Replacing the Big Name Anchors in Chicago

A number of big name Chicago Anchors have retired or are getting close to saying goodbye. 

The Chicago Tribune writes that the hair may still be perfect, but Chicago television news anchors have been growing older, however imperceptibly, before our eyes.

A spate of prominent retirements and medical leaves in the last year has changed the face of local TV news, and an aging talent pool presages more to come.

Chicago TV stations are filled with veteran on-air news talent, and loyal viewers treat them as "kind of a big deal," in the words of fictional anchorman Ron Burgundy. When longtime anchors retire, stations often go to their benches for experienced successors in an effort to minimize the disruption and maintain credibility with viewers.

"You want that gravitas; you want that journalism experience," said David Doebler, president and general manager of NBC-owned WMAQ-Ch. 5. "There's no substitute for experience."

Which increases the pressure on TV stations as they seek to replace familiar faces.

Recent retirees at top-rated ABC-owned WLS-Ch. 7 include longtime anchors Ron Magers and Linda Yu. In addition, veteran political reporter Charles Thomas retired this month, and Frank Mathie is calling it quits next month after 50 years as a reporter at the station.

But not only are the Anchors getting older, so are the viewers.

"The numbers are down and the demographics are terrible," said Michael Rosenblum, who founded New York Times TV and Current TV and now heads up consulting company RosenblumTV. "I don't think anybody under the age of 30 even watches television news. Probably the median age is somewhere around 60 to dead."

However, local news remains the primary revenue source for TV stations, said Steve Ridge, chief operating officer for Frank N. Magid Associates, a television consulting firm.

"It's still the big moneymaker," Ridge said. "That will make or break a station."

Ridge said that as the audience gets "progressively older," stations need to gradually refresh their talent pool in a bid to attract younger viewers without shocking the core loyalists. But old habits are hard to break for most viewers.

Things to do:
1. Write out the stretch of the Chicago news anchors article from "The Chicago Tribune" through "more to come.", switching "retirements" to "departures".
2. Resume the article on Chicago TV news anchors, picking up after its final sentence.

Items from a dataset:
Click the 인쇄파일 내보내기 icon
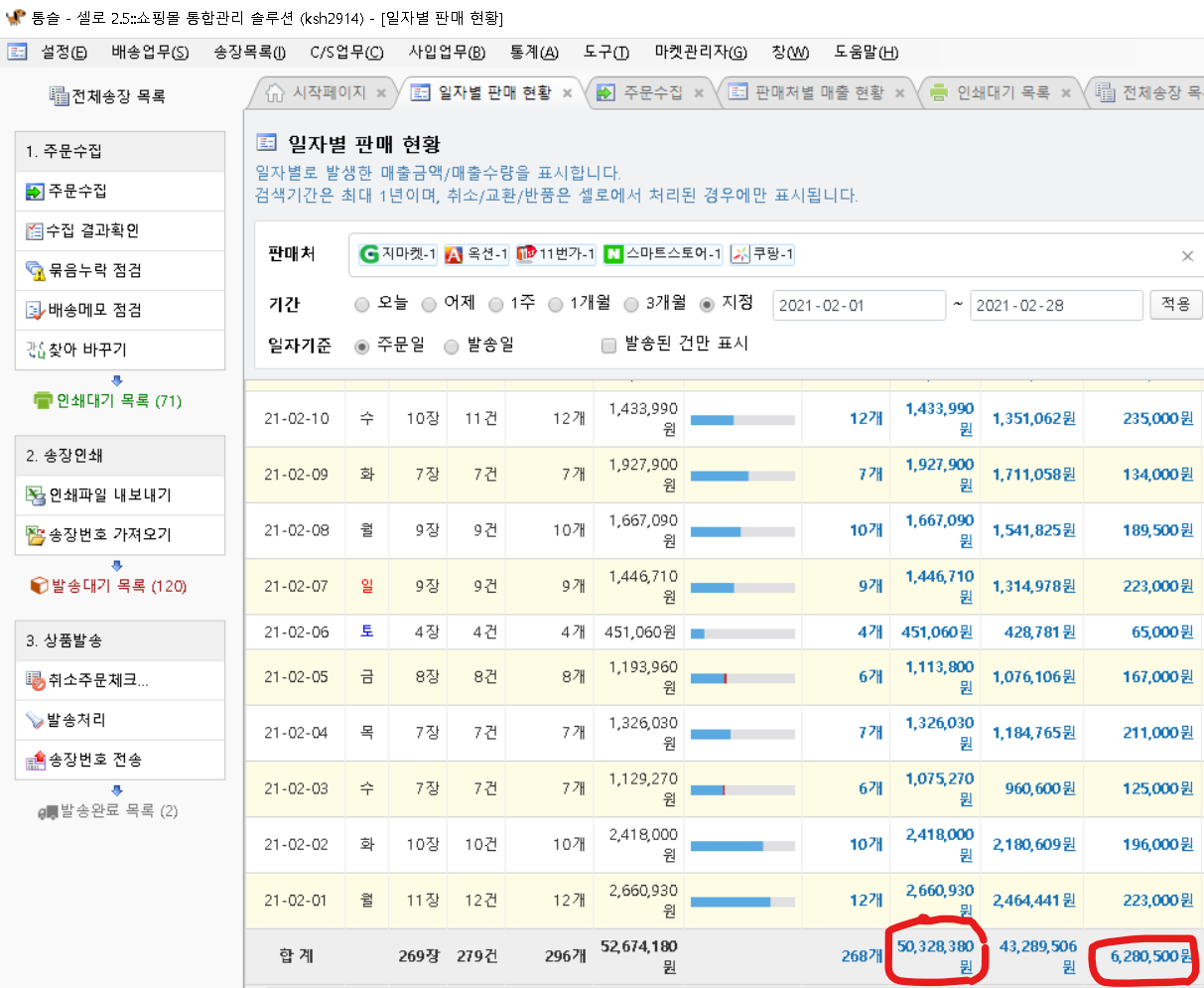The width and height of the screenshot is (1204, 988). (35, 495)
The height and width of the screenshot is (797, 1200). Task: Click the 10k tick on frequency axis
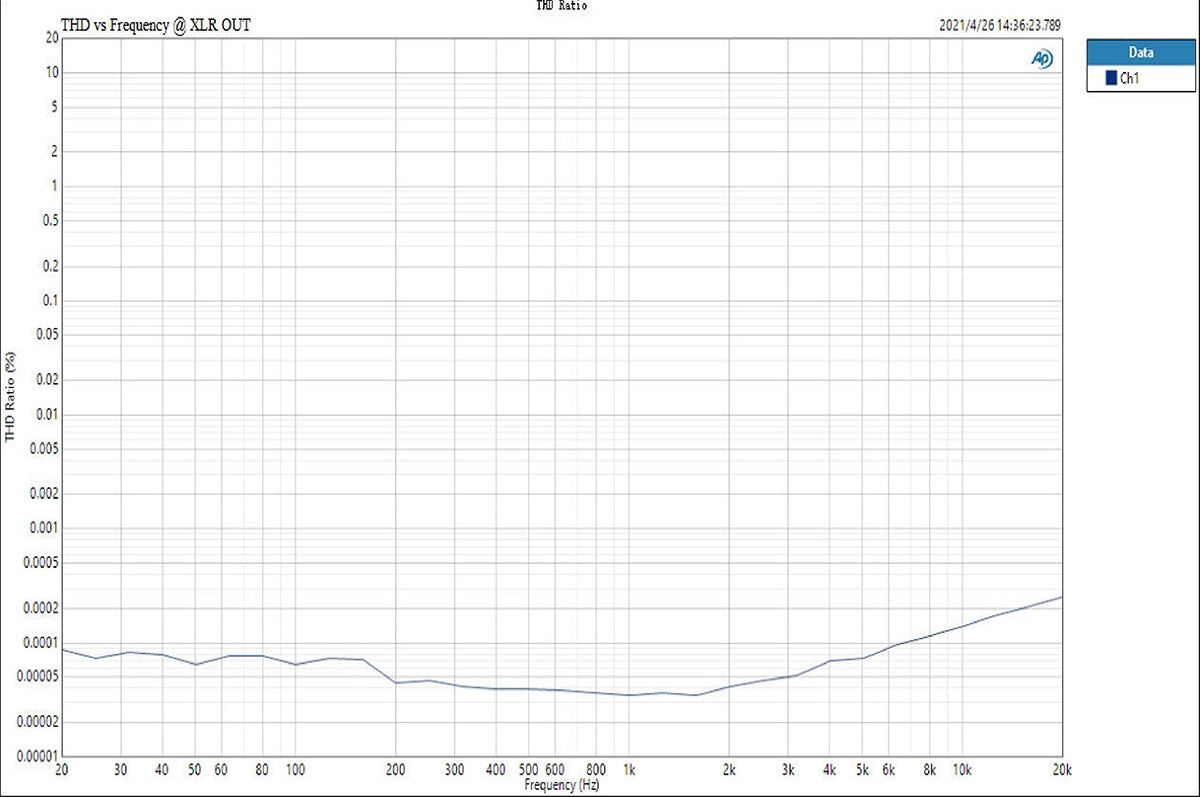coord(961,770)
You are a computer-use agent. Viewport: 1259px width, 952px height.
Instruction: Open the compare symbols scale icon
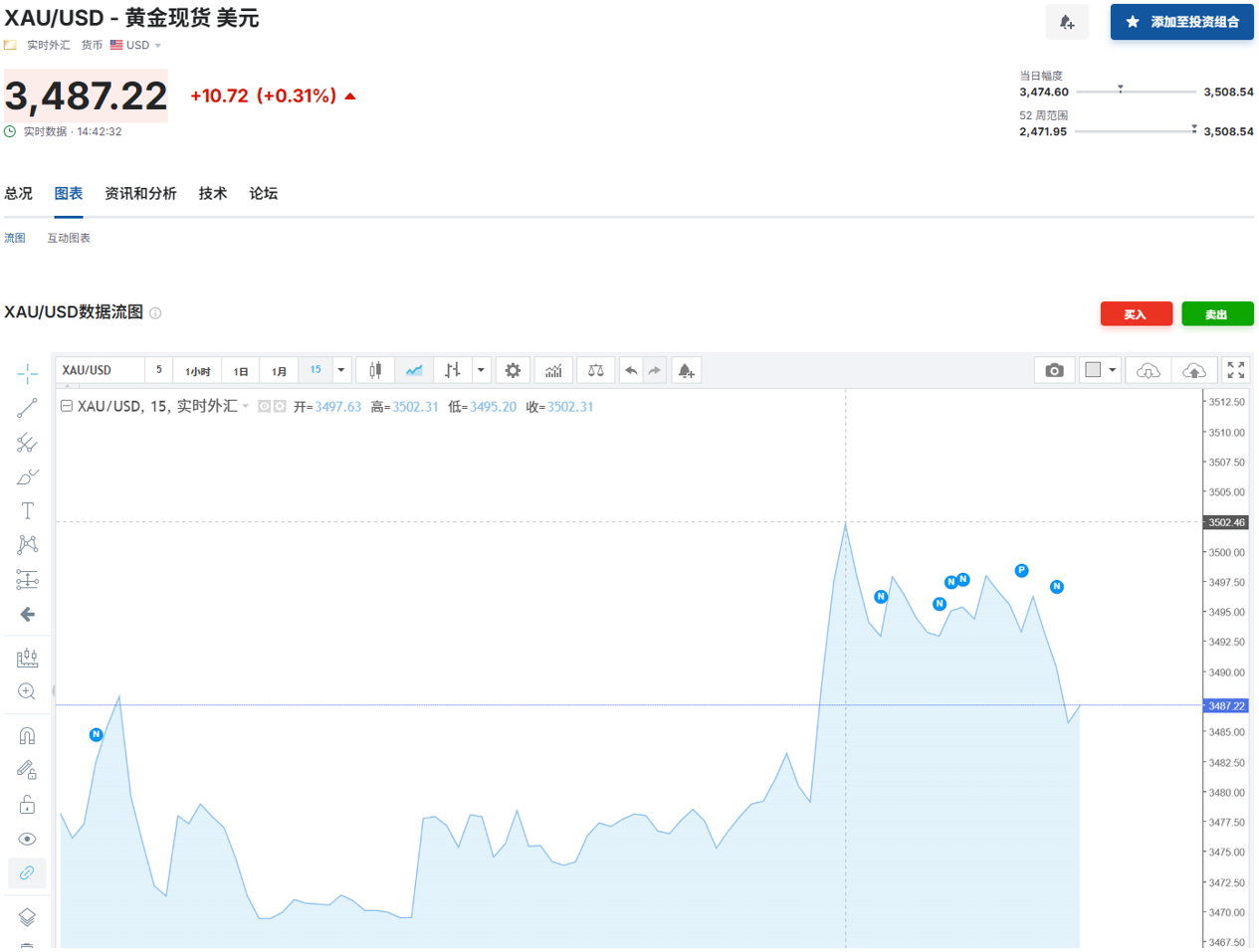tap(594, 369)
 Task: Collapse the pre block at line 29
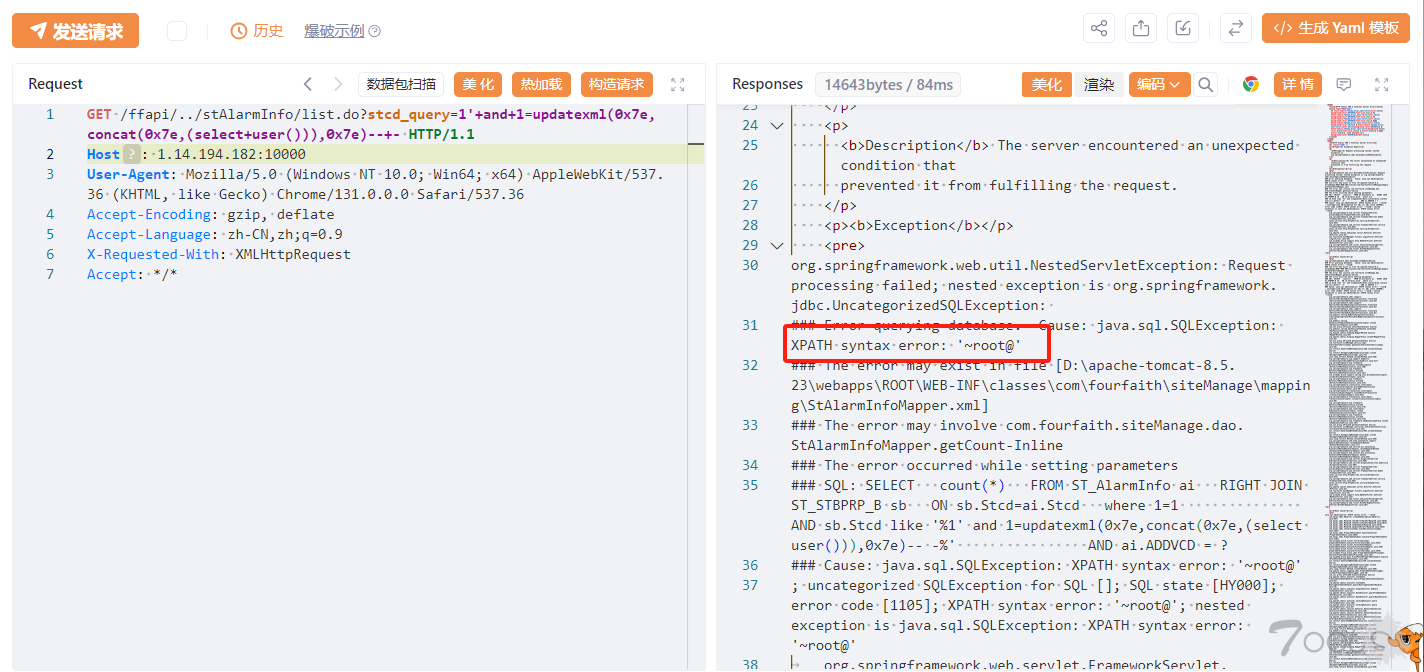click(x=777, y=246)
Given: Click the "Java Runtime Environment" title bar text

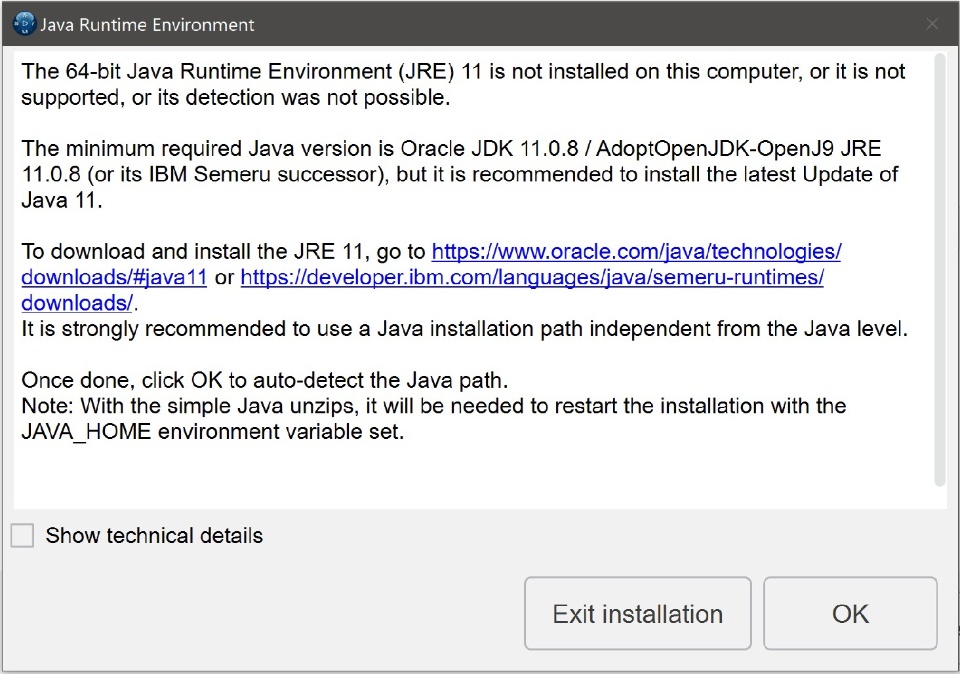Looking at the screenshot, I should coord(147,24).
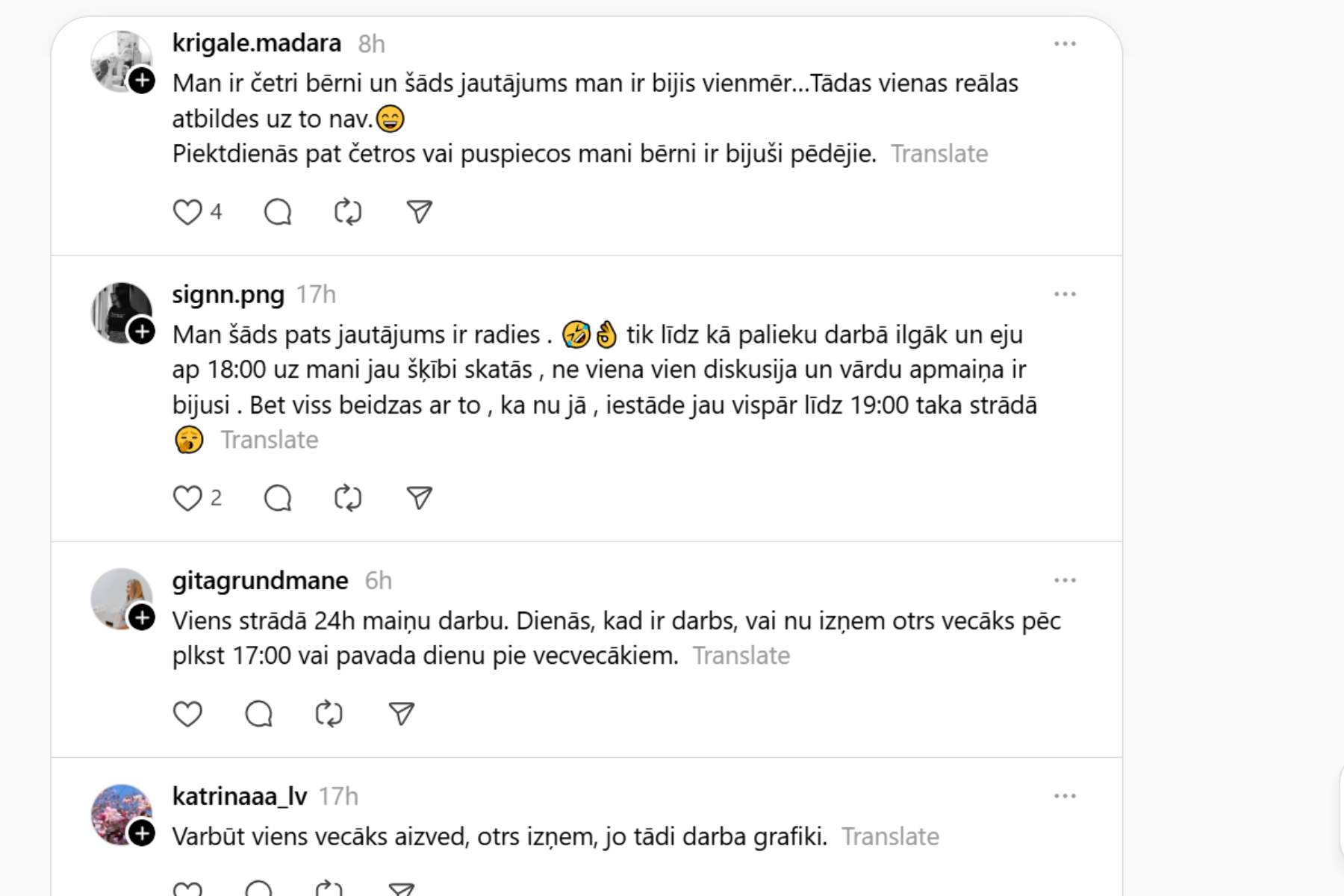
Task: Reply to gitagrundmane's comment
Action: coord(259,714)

Task answers:
1.
The Chicago Tribune writes that the hair may still be perfect, but Chicago television news anchors have been growing older, however imperceptibly, before our eyes.

A spate of prominent departures and medical leaves in the last year has changed the face of local TV news, and an aging talent pool presages more to come.

2.
In May, when Magers, then 71, retired after more than three decades in Chicago TV news, he was succeeded at 10 p.m. by early evening anchor Alan Krashesky, a 35-year veteran at ABC 7.

"The challenge happens well before that person gets to the age of retirement," Idler said. "The challenge is building that big bench. As terrific as Ron was and is, it was fantastic to be able to tap into our resources and put Alan Krashesky in that place."

The station made a similar transition last fall when Yu, a pioneering Asian-American broadcast journalist who logged more than 30 years at ABC 7, retired.

Yu's final broadcast was Nov. 23 — a week before her 70th birthday.

"The blessing that I've had in life is that I don't seem to show my age," Yu said. "The comment that I got from so many people was, 'Why are you retiring? You're only in your 40s.'"

Judy Hsu, a 16-year veteran of the station, shifted from mornings to succeed Yu as co-anchor of the 4 p.m. newscast.

"We knew our viewers knew her; they just weren't used to seeing her in that time period," Idler said. "So in advance of Linda Yu leaving, we put her in that time period so those viewers got used to seeing her."

"I'm still hearing from people with, 'I miss you so much,'" Yu said. "It's a wonderful thing because that's how you got them to watch regularly."